BEGIN Study material

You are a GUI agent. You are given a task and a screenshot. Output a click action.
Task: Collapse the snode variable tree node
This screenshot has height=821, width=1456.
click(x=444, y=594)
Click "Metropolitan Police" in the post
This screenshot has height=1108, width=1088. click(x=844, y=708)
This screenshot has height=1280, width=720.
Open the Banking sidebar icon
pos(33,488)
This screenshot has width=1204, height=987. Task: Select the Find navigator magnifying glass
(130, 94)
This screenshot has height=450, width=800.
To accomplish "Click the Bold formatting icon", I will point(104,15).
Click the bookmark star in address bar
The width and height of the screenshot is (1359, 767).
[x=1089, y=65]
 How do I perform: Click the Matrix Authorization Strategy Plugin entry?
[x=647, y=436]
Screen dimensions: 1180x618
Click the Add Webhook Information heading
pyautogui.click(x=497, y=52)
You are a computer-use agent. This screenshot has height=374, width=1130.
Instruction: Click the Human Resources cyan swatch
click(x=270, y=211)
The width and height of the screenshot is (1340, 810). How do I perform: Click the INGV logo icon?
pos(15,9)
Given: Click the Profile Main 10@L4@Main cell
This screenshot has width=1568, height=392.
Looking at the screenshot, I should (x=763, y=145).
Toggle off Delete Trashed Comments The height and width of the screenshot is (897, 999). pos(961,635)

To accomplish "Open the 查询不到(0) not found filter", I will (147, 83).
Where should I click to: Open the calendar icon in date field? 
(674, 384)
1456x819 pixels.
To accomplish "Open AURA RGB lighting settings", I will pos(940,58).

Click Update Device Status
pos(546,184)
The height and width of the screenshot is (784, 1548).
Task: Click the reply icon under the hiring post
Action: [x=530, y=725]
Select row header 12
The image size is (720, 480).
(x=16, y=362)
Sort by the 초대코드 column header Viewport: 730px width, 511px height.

END Study material

» **Instructions for the task**: What lines in the material above include "accomplish"? Copy every one of them.

» **Written reply**:
To accomplish "Click the Bold formatting icon", I will point(104,15).
To accomplish "Open the 查询不到(0) not found filter", I will (147, 83).
To accomplish "Open AURA RGB lighting settings", I will pos(940,58).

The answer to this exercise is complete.